The Question of Simple Models and Little Data

For some time, I have been wondering why many highly competent authors in quantitative economics work with very stylized models and with very limited data.


  • Hsieh/Hurst/Jones/Klenow (Econometrica, forthcoming) could use panel data to get a better idea of individuals' comparative advantage for particular occupations.
  • Lagakos/Waugh (AER) could use panel data to see whether urban/rural migrants experience large wage gains (similar to Glazer/Mare using US data).
  • An extreme example: Manuelli/Seshadri (AER) use essentially no data at all.

Could one not pin down key model parameters, such as "the elasticity" in Manuelly/Seshadri, more precisely with more/better data?

One possible resolution of the puzzle: these papers really point out the possibility that a particular cause-effect mechanism could be empirically important.

To do so, they write down a simple model and calibrate it in a simple way.
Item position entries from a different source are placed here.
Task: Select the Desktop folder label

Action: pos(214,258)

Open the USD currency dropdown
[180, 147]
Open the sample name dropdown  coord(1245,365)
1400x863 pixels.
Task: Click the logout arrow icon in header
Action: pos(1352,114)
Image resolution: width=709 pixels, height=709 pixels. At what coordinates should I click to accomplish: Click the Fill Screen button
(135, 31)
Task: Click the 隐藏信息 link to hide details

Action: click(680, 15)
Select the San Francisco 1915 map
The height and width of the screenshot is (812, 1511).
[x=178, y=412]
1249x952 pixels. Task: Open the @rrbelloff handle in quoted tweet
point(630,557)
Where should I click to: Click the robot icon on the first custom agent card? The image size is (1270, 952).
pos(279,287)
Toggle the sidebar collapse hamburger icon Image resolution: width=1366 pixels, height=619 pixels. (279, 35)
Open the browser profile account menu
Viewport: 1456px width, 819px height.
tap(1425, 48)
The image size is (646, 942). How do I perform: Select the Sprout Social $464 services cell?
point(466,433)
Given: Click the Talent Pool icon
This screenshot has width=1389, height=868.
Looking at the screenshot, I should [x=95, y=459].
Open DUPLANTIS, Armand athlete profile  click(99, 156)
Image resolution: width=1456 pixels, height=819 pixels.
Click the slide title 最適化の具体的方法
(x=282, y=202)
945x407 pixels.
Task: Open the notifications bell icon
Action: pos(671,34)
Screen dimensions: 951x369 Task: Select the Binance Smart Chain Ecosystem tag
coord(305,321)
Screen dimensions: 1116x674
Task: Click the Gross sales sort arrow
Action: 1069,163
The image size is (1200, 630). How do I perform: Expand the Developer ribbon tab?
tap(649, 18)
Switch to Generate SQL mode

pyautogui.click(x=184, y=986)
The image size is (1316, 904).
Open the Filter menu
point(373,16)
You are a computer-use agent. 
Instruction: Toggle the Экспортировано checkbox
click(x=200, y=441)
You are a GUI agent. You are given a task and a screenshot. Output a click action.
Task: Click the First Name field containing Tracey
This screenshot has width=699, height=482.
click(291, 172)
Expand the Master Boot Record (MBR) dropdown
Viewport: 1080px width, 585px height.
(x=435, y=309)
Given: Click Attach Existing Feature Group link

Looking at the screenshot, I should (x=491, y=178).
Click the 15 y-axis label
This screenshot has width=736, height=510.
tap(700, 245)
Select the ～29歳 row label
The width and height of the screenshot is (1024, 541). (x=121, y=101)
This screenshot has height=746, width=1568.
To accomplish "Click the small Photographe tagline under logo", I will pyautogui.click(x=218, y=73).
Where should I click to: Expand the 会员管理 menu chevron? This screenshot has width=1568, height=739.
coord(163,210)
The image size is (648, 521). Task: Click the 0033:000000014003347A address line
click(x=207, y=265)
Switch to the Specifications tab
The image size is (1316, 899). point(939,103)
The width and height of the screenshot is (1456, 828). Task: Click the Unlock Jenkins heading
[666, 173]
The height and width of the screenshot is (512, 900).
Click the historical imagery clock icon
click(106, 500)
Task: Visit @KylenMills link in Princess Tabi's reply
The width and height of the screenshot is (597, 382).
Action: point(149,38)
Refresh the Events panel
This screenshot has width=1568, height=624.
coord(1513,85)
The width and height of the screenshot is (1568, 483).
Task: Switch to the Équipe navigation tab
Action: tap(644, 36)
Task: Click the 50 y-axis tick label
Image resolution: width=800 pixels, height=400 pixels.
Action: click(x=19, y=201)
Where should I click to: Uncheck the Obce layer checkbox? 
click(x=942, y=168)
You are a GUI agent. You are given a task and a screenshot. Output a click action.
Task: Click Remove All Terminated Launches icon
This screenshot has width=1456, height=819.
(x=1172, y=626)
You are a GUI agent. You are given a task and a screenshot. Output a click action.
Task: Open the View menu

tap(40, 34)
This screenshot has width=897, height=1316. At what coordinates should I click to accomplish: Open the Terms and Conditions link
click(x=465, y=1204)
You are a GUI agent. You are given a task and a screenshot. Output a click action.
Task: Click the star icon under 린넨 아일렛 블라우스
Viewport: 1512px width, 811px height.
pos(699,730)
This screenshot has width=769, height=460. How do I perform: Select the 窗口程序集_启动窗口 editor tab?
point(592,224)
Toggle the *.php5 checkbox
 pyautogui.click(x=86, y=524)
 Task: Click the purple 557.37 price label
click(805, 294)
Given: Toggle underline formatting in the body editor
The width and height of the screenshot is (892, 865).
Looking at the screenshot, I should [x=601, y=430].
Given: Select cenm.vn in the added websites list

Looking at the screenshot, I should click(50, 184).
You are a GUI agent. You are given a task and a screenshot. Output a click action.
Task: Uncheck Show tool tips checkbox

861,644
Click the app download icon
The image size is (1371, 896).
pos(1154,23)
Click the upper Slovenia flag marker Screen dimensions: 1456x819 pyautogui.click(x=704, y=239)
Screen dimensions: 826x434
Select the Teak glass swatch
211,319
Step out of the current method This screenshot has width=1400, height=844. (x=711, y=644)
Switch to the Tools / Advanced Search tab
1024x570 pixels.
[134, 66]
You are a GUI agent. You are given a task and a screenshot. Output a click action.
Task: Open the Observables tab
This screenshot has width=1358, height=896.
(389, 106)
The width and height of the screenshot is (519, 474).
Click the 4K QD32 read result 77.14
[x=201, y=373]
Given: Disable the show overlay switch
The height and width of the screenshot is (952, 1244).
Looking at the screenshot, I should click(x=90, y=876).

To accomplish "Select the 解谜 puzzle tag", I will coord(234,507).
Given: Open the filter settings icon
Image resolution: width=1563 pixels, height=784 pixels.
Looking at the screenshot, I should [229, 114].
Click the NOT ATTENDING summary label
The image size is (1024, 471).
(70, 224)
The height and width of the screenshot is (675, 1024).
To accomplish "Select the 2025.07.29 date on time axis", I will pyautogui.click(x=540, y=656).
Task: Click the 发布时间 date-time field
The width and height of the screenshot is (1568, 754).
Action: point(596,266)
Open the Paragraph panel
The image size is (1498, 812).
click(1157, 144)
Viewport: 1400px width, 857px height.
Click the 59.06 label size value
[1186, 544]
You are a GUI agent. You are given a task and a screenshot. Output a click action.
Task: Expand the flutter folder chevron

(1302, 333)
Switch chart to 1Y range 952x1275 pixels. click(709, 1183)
The point being made would then be rather limited: one can write down a non-nonsensical model and stick in non-nonsensical parameter values and find that the mechanism under study is "big."

Of course, this is not the way the papers are written. They typically contain quantitative statements, such as "the entire rise in the US college wage premium can be accounted for by the changing relative abilities of college graduates" (Hendricks/Schoellman, JME 2014; to point a finger at myself).

An innocent reader (like myself, until recently) might take the quantitative results at face value.

But then it is puzzling that the models so stylized and that not more data are used to discipline them.

But then: if the papers merely point out a possibility, this puzzle is resolved.

Perhaps, the authors understand that possibilities are all we can get from quantitative models. So we might as well proceed with simple examples instead of complicated models and detailed data.

But then we have a major problem: quantitative economics is then limited to accumulating potentially important explanations for what we observe.

In many cases, the number of explanations is quite large. Take the case of cross-country income gaps. If we add up the fractions explained by physical capital, human capital, misallocation, capital import frictions, etc., we end up explaining the observed income gaps many times over.

Something seems fundamentally wrong here.